Selasa, 09 Maret 2021

Best Profit | Saham Teknologi Kembali Bangkit, Wall Street Kompak Menguat

 


Best Profit (10/3) - Bursa saham Amerika Serikat (AS) atau wall street menguat pada perdagangan saham Selasa waktu setempat setelah imbal hasil obligasi AS turun. Hal itu membuat investor berbalik arah untuk masuk ke sektor saham teknologi.

Pada penutupan perdagangan wall street, Selasa, 9 Maret 2021, indeks saham Nasdaq naik 3,69 persen menjadi 13.073,82. Indeks saham Nasdaq catat kenaikan terbaik sejak November 2020.
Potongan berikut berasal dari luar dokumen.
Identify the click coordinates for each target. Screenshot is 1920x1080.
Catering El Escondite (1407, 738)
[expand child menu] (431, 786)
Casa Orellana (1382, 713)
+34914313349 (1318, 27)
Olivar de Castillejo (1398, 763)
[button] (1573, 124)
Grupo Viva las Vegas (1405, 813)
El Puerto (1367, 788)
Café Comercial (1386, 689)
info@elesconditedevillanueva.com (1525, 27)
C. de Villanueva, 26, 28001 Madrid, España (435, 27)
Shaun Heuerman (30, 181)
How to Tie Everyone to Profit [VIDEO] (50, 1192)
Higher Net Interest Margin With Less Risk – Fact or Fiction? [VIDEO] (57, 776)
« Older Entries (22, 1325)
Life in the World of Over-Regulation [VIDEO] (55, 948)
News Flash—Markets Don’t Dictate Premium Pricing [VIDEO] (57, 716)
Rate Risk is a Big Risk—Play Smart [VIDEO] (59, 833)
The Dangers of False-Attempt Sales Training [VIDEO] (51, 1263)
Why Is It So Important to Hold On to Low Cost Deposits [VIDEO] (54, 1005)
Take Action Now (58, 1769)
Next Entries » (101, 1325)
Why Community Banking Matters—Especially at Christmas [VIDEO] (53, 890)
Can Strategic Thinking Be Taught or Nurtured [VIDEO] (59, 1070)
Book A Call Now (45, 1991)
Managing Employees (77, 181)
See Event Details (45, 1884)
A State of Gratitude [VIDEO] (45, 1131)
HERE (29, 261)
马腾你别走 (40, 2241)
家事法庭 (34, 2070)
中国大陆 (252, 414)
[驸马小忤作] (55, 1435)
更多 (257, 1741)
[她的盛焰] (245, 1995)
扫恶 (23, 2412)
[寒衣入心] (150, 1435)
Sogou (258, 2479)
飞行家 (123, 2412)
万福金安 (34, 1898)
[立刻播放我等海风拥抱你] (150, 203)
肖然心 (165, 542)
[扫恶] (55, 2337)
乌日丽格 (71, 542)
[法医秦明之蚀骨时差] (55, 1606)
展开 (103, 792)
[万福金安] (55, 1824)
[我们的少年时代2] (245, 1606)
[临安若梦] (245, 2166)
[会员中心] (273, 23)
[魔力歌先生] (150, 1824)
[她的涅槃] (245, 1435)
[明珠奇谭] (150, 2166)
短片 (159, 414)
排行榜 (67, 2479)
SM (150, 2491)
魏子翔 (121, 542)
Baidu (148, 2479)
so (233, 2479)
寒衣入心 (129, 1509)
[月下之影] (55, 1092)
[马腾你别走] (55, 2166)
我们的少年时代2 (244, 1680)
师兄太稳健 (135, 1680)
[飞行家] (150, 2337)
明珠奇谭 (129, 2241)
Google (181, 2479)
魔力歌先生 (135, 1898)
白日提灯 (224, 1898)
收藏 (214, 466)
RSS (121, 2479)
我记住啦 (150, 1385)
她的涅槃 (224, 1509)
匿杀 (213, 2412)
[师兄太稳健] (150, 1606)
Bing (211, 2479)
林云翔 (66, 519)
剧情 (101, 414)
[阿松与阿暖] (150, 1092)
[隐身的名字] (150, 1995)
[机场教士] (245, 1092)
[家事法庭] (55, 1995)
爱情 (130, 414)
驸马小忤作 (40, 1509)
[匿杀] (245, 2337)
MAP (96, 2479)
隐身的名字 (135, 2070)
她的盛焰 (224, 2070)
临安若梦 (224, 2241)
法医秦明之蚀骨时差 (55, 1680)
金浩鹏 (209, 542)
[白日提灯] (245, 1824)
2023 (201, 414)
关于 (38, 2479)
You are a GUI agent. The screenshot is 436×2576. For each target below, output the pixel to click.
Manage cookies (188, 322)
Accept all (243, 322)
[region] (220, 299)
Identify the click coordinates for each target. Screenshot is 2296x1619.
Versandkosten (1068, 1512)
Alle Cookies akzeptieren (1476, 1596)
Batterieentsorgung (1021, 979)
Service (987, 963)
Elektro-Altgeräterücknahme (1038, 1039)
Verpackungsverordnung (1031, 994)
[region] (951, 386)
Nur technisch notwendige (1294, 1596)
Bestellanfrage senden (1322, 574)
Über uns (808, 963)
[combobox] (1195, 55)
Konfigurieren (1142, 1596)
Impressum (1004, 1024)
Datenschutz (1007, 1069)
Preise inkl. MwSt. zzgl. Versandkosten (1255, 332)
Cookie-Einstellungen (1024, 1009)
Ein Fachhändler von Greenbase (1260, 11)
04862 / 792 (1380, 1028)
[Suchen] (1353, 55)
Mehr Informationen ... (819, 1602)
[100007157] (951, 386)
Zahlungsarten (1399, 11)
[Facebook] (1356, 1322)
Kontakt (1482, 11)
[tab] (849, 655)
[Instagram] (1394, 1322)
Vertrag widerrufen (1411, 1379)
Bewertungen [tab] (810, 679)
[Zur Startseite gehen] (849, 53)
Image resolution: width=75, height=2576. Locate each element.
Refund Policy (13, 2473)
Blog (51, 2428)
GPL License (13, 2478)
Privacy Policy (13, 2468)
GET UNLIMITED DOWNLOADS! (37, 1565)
Saham Tesla melonjak 19,6 persen setelah lima hari tertekan, dan catat penguatan terbesar sejak Februari 2020. Saham Apple dan Facebook masing-masing lompat lebih dari empat persen, sedangkan saham Microsoft dan Netflix menguat 2,5 persen.

Saham Amazon menguat 3,8 persen, dan indeks saham acuan teknologi reli 4,3 persen selama sesi perdagangan. Indeks saham S&P 500 naik 1,4 persen menjadi 3.875,44. Indeks saham Dow Jones menguat tipis 30,30 poin atau 0,1 persen menjadi 31.832,74. best profit

Saham teknologi kembali bangkit seiring imbal hasil obligasi AS stabil. Saham teknologi berguguran pada perdagangan wall street kemarin.

Imbal hasil obligasi AS bertenor 10 tahun turun lebih dari lima basis poin menjadi 1,54 persen. Pada Senin, imbal hasil obligasi naik menjadi 1,62 persen.

“Setelah tertinggal dengan kurang baik selama beberapa minggu terakhir, pertumbuhan atau momentum saham menguat lebih tinggi karena investor sedikit lebih nyaman dengan suku bunga, dan membeli sektor saham yang paling disuka dulu,” ujar Pendiri Vital Knowledge, Adam Crisafulli dalam catatan, dikutip dari CNBC, Rabu (10/3/2021). best profit

Pada sesi sebelumnya, indeks Nasdaq merosot 2,4 persen sehingga ditutup lebih dari 10 persen. Indeks saham Nasdaq berada di wilayah koreksi.

Saham-saham teknologi dengan pertumbuhan tinggi telah tertekan akhir-akhir ini seiring kenaikan suku bunga membuat keuntungan ke depan kurang menarik. Oleh karena itu, menjadi sulit untuk membenarkan terhadap penilaian tinggi saham tersebut.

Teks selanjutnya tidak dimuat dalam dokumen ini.